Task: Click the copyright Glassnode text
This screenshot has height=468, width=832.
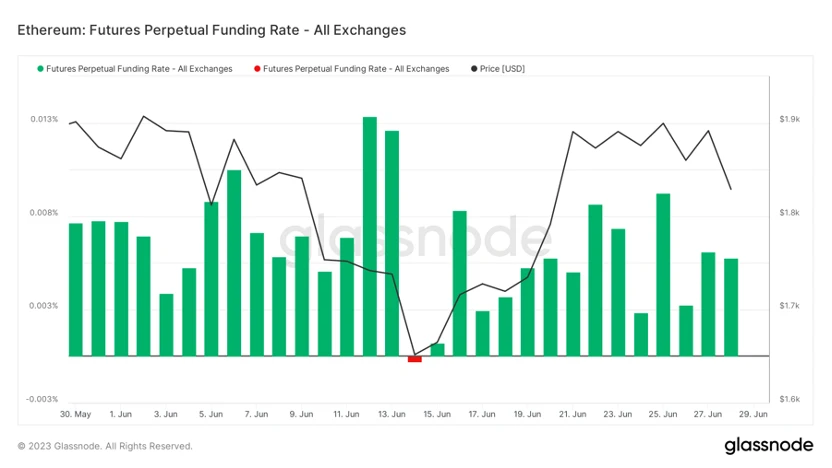Action: pyautogui.click(x=105, y=446)
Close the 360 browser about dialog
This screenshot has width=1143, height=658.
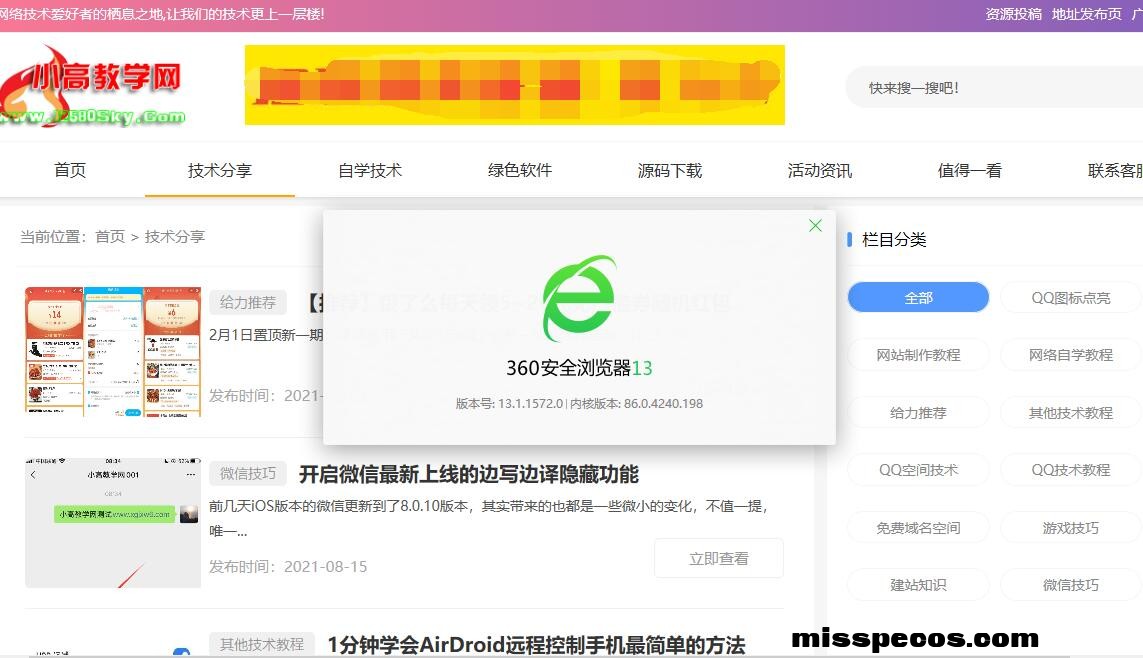[815, 226]
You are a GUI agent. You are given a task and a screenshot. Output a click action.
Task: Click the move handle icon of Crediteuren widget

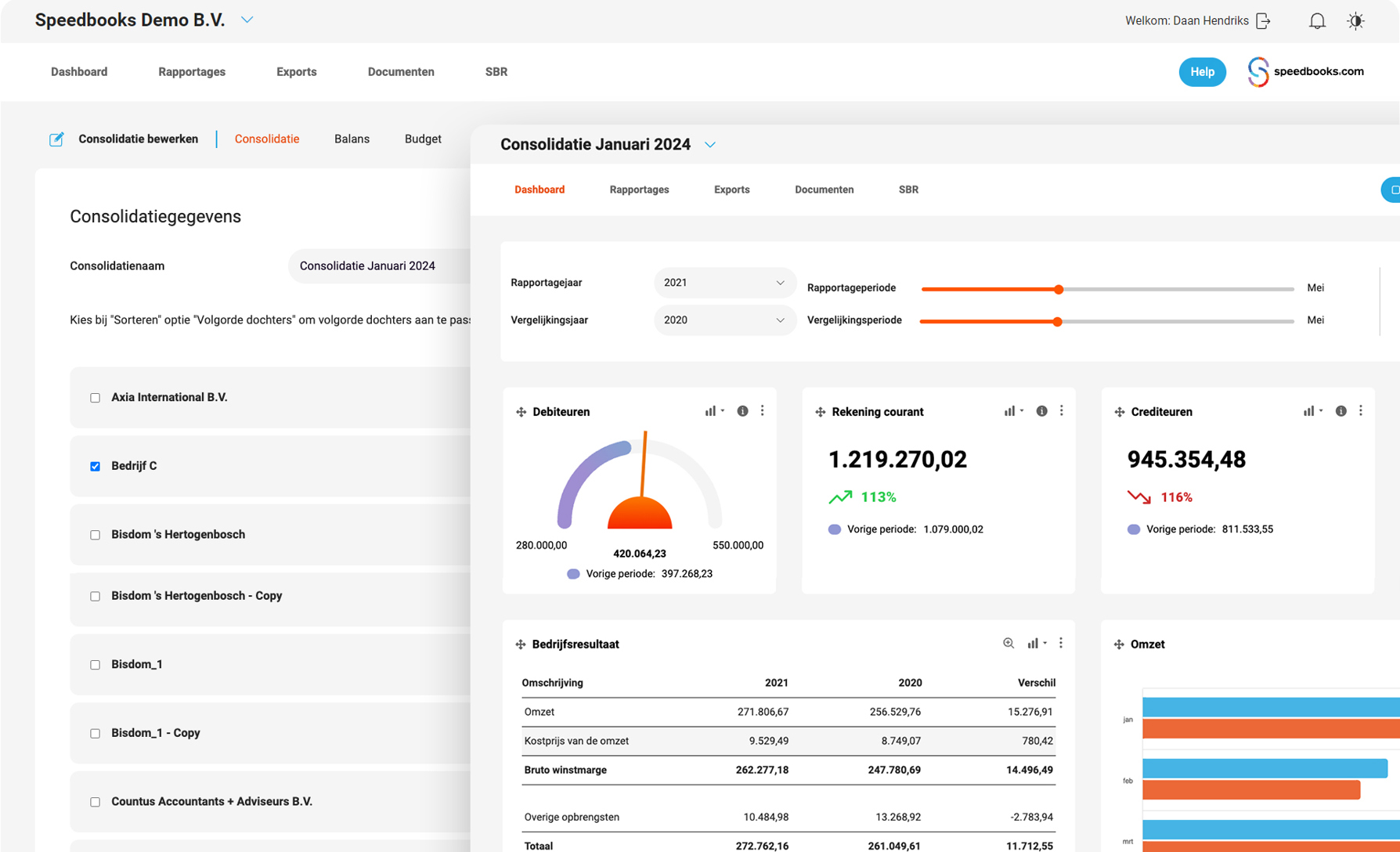[1120, 412]
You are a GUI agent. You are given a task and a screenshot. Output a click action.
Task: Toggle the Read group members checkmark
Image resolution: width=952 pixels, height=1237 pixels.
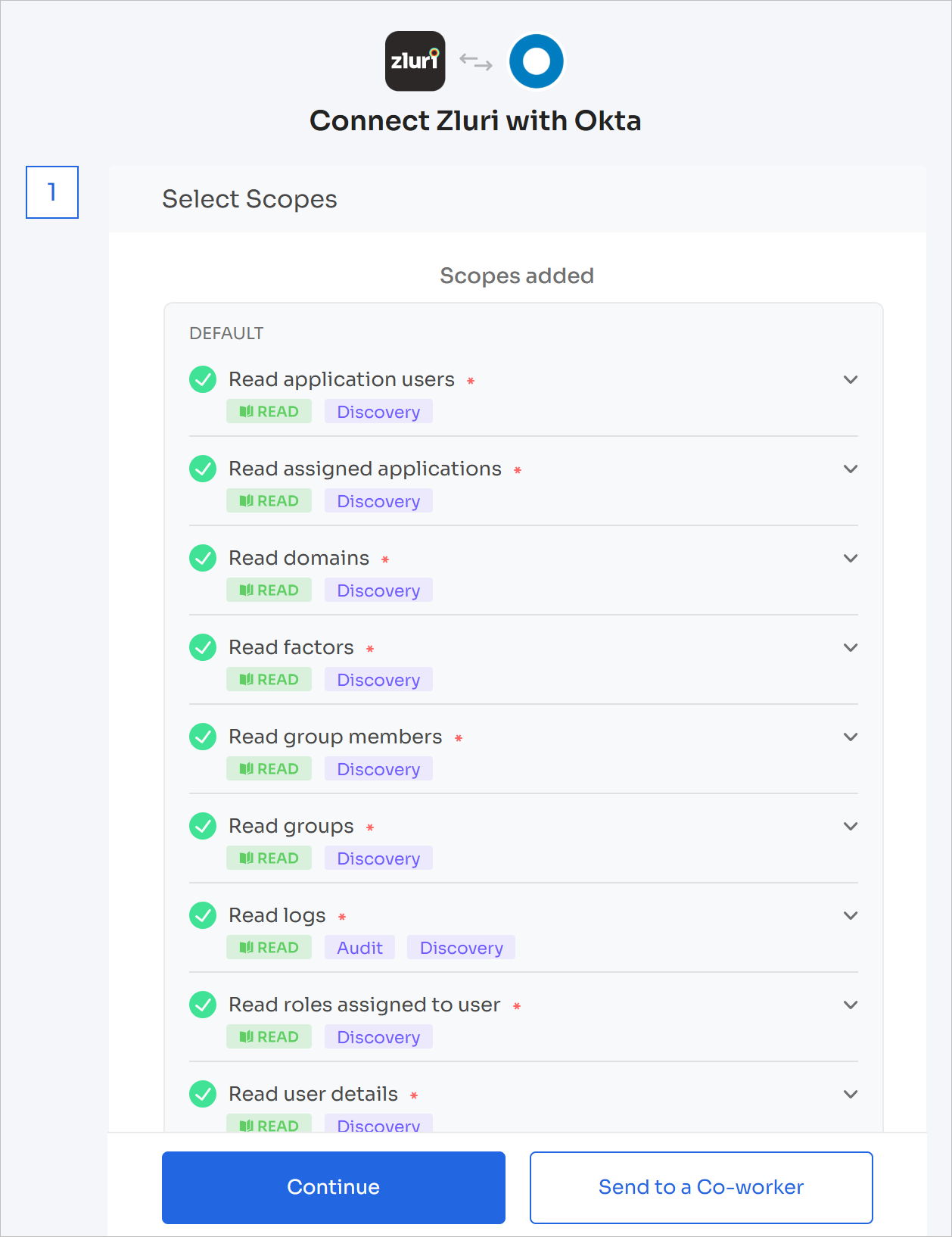click(x=203, y=737)
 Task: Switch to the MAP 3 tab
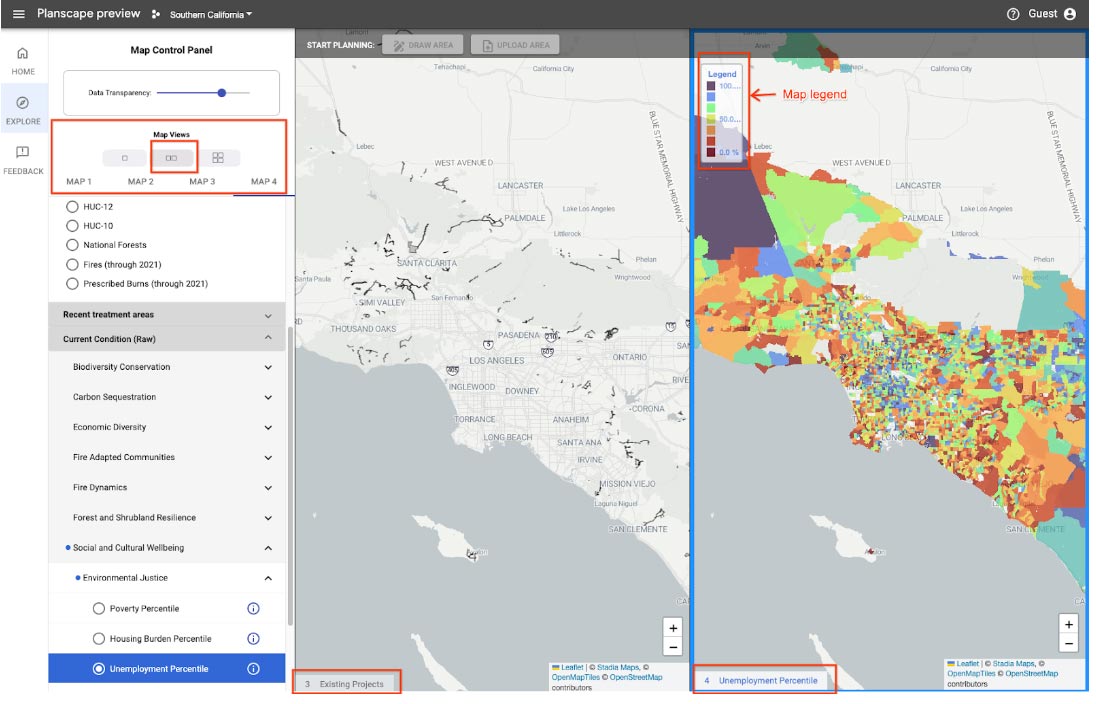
__________
Could the data be reproduced exactly, with the pictures omitted?

Task: Click the copyright Glassnode text
This screenshot has height=468, width=832.
Action: pyautogui.click(x=105, y=446)
Close the 360 browser about dialog
This screenshot has width=1143, height=658.
[815, 226]
You are a GUI agent. You are given a task and a screenshot. Output a click action.
Task: Click the move handle icon of Crediteuren widget

[1120, 412]
You are a GUI agent. You are given a task and a screenshot. Output a click action.
Task: Toggle the Read group members checkmark
Image resolution: width=952 pixels, height=1237 pixels.
click(x=203, y=737)
 Task: Switch to the MAP 3 tab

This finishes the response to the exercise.